Targeting KRAS in Colorectal Cancer

Purpose of Review Mutations in kirsten rat sarcoma viral oncogene homolog (KRAS) are the most frequently observed genomic alterations in human cancers. No KRAS targeting therapy has been approved despite more than three decades of efforts. Encouraging progress has been made in targeting KRAS G12C with KRAS G12C specific covalent inhibitors in the past few years. Herein, we review the recent breakthroughs in KRAS targeting. Recent Findings KRAS G12C mutation was found in 14% of non-small cell lung cancer (NSCLC) and 3% of colorectal cancer.
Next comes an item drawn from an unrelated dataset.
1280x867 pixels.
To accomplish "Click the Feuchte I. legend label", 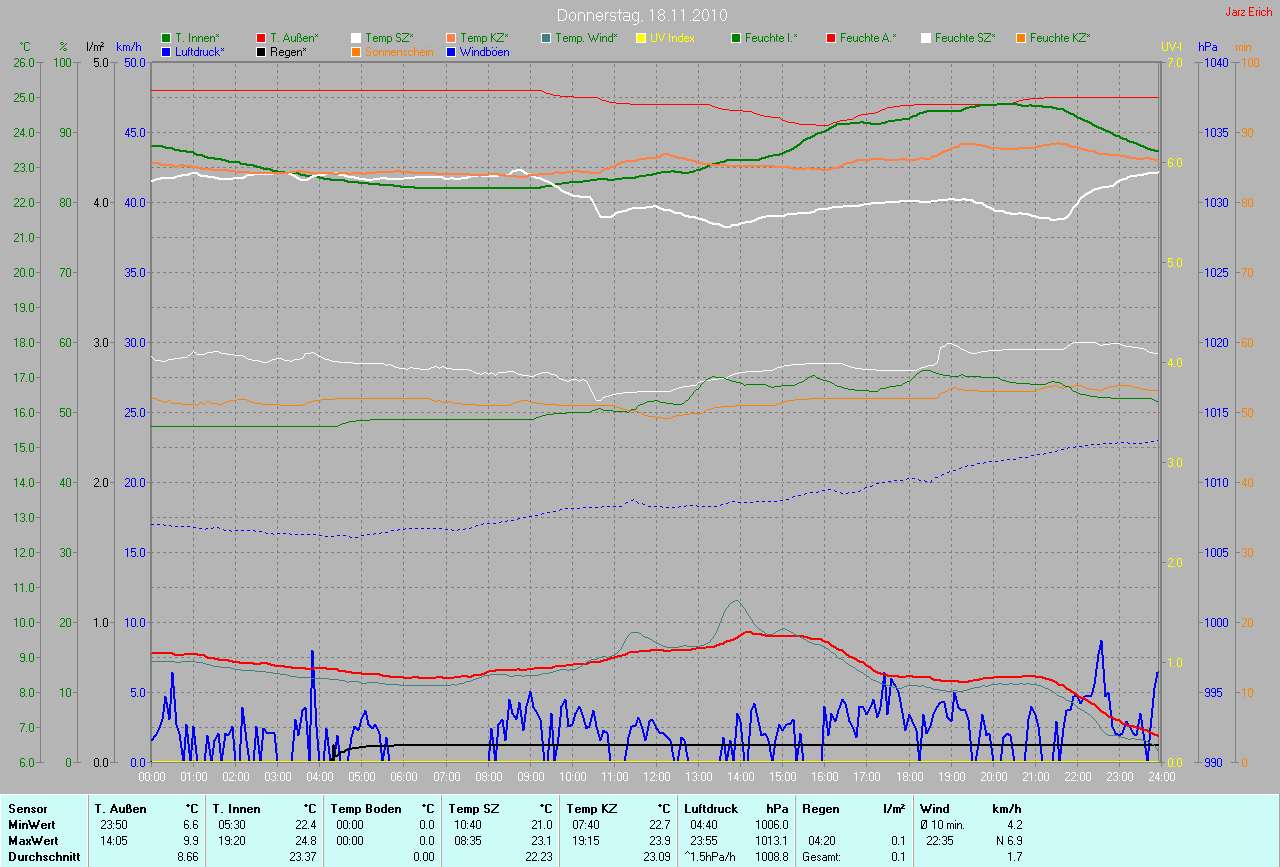I will pos(770,38).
Recently, highly potent KRAS G12C specific inhibitors have been developed and demonstrated potent activity in preclinical models. Early results from phase 1 clinical trials with sotorasib and MRTX849 show promising antitumor activity in NSCLC, colorectal cancer and other solid tumors harboring KRAS G12C mutation. Summary For the first time, the preclinical success of targeting KRAS has translated into clinical benefits, which holds the potential of transforming clinical management of KRAS mutated solid tumors. Additional efforts are needed to identify biomarkers that predict response to KRAS inhibition in patients with KRAS G12C as well as to develop strategies to overcome resistance.